[TEXT UNDER STUDY]
Karla Lee is an associate professor in small animal surgery at the Royal Veterinary College. She has spent 70% of her career working as a clinical veterinary surgeon and 30% of her career conducting medical research to further our understanding of post-menopausal osteoporosis in women and to find an alternative treatment to liver transplantation in humans with liver failure.
How did you get into veterinary medicine?
I was 5 years old when David Attenborough’s TV programme Life on Earth was first broadcast. It was aired after my bedtime, but my mother got me and my sisters out of bed to watch it. I originally wanted to be David Attenborough, but then I decided I wanted to do more than observe the animals, I wanted to help them. And so, I decided to become a vet.
I spent hours in the local library after school and I was drawn to the career guides. I soon had a plan. I knew which subjects to choose for GCSEs and A levels, the grades required, which universities did veterinary medicine and what work experience and other extracurricular activities I needed to do to support my uni application. I went on a mission and planned to succeed... I’m not sure where the strength of my motivation came from, but my twin sister was on a similar mission to be a barrister, so we joined forces to succeed together.
What was the most pivotal moment in your career/what are you most proud of?
This has to be getting into Cambridge University to study Veterinary Medicine. My mother is part of the Windrush generation: this was an incredible achievement for her. Her pride was my happiness.
What does a normal working day look like for you?
Monday’s are my favourite days: I call them my ‘saving lives’ day. I lead the surgical team
responsible for taking over care of all the dogs and cats that have been admitted to the emergency service over the weekend that require surgery as part of their care. Some of these patients have already had surgery, but others will need surgery on the Monday. All of these patients have potentially life-threatening problems, so we can make a real difference to their outcome.
We start at 8am with clinical rounds, during which the weekend team tell the Monday teams about the cases in the hospital. At 8:30am I get together with the surgical team that I will be working with during the week, which includes one specialist surgeon in training, one junior vet and two or three clinical vet students. Patients are assigned to one vet and one student. I get to know the clinical vet students, hoping to inspire them into enjoying small animal surgery as much as I do.

[SUPPLIED MATERIAL]
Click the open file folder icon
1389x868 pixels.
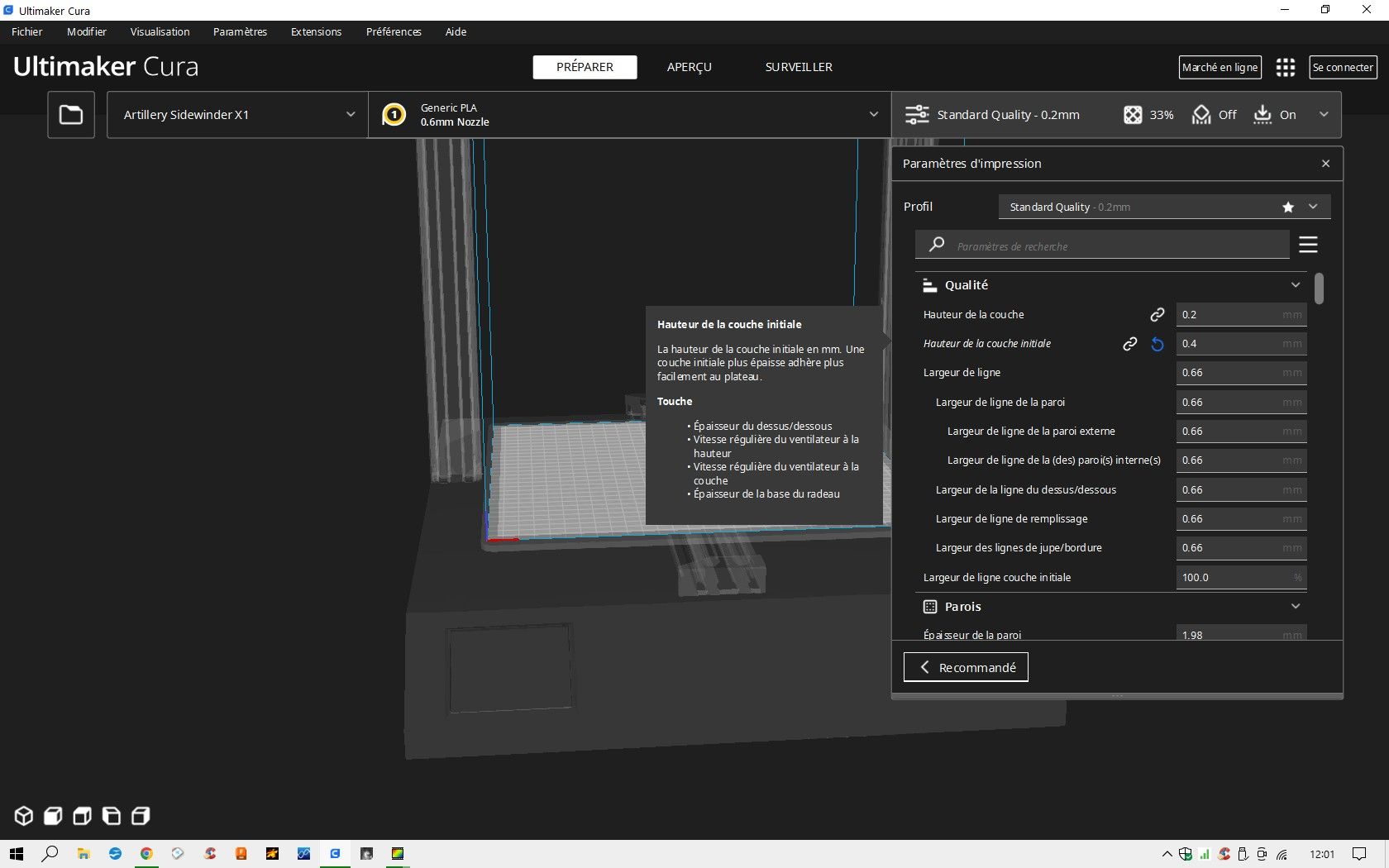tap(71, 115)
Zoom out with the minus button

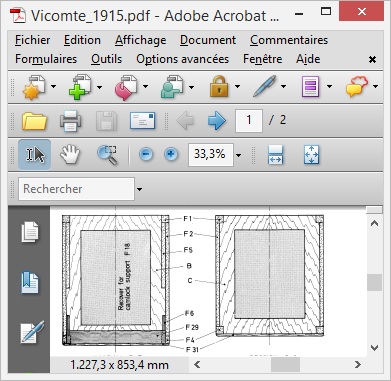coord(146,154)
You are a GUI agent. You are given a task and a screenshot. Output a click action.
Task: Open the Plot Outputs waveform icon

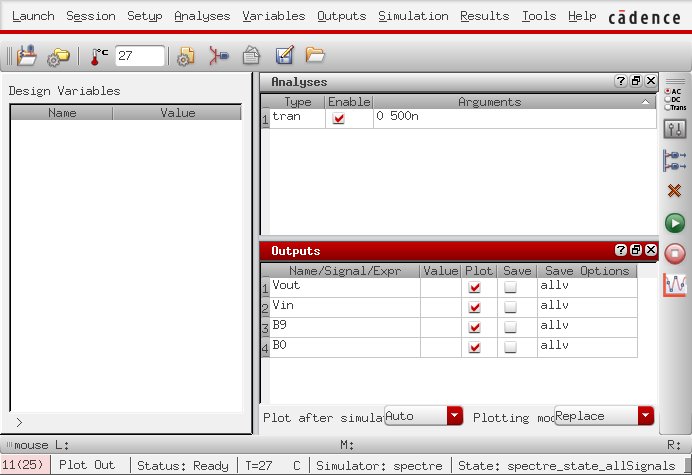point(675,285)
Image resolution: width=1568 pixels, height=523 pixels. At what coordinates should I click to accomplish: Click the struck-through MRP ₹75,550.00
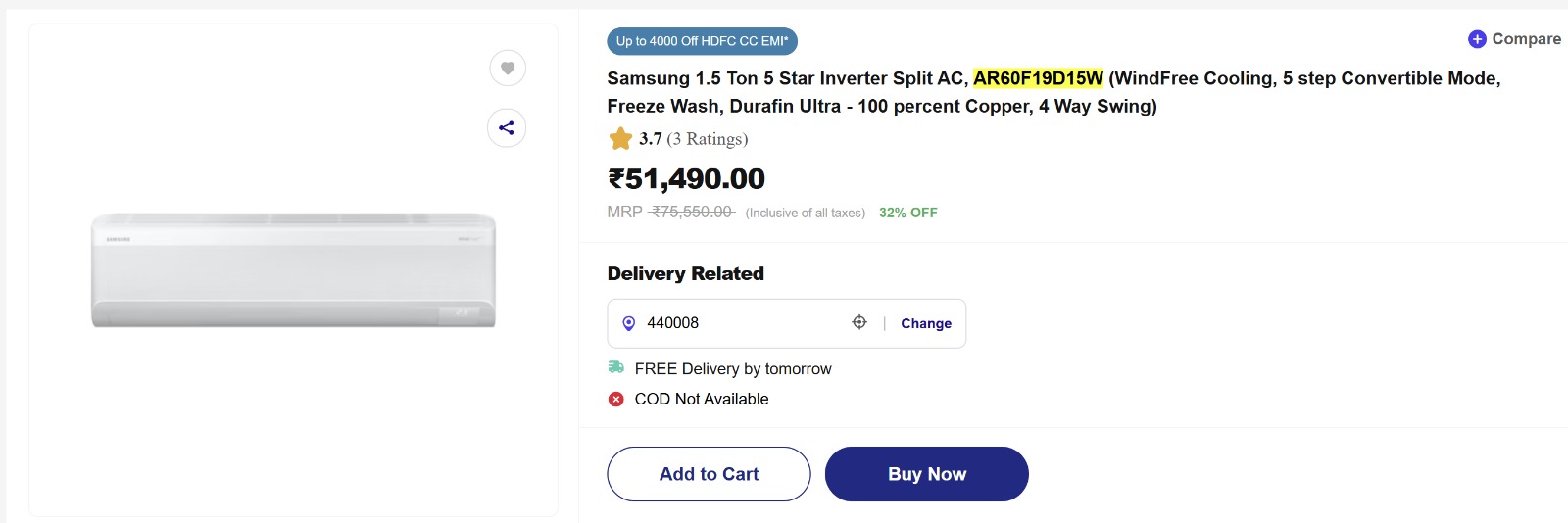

[ACTIVITIES]
1. In the Karla Lee interview, what time do clinical rounds start on her Mondays?
2. Say whether each statement agrees with the Karla Lee interview, answering yes or no and quoting the deciding words. (a) Her mother got her out of bed to watch Life on Earth. (b) Her twin sister set out to become a vet. (c) Her Monday surgical team includes two specialist surgeons in training.
3. Carry on the Karla Lee interview from its last sentence.
None of the material above is needed here.

[WRITTEN RESPONSES]
1. 8am

2.
(a) Yes: "my mother got me and my sisters out of bed to watch it"
(b) No: "my twin sister was on a similar mission to be a barrister"
(c) No: "one specialist surgeon in training"

3.
At about 9am we start to check on all the patients. Before we start operating, we need to call all the owners to ensure that we fully understand the animal’s problems and the owner’s perspective, so that we can do what is best for the animal and the owner. On a busy day we will do 3 or 4 surgeries, as well as looking after all the post-surgical patients. At the end of the day the team does clinical rounds to ensure that all the patients have plans for care overnight. I’ll often catch up with a bit of paperwork after this and unwind a little from the day. And then before I go home, I’ll quickly check on all on the patients again and if I think that any owner would get a better night sleep if I gave them another telephone update, I’ll do this.
What advice would you give your 16-year old self?
Life is game. Absolutely play to win but seek out the fun and happiness in everything you do.
What one thing can a student hoping to become a small animal surgeon do today to get started?
Meet and do work experience with as many specialist small animal surgeons as possible before you qualify as a vet. In this way you can work out whether it’s the right choice for you, start networking to find possible future mentors and also decide on which environment you would most like to work in: private practice or a university hospital.
What do you love most about your job?
The cats and dogs without a doubt.
Throughout my career my research has focused on human medicine and my clinical work on surgery in dogs and cats. I have previously questioned which is the worthier pursuit: human medicine or veterinary medicine? I no longer need to ask myself this question. Every cat or dog is a best friend or a family member. To help an animal is to help a person too.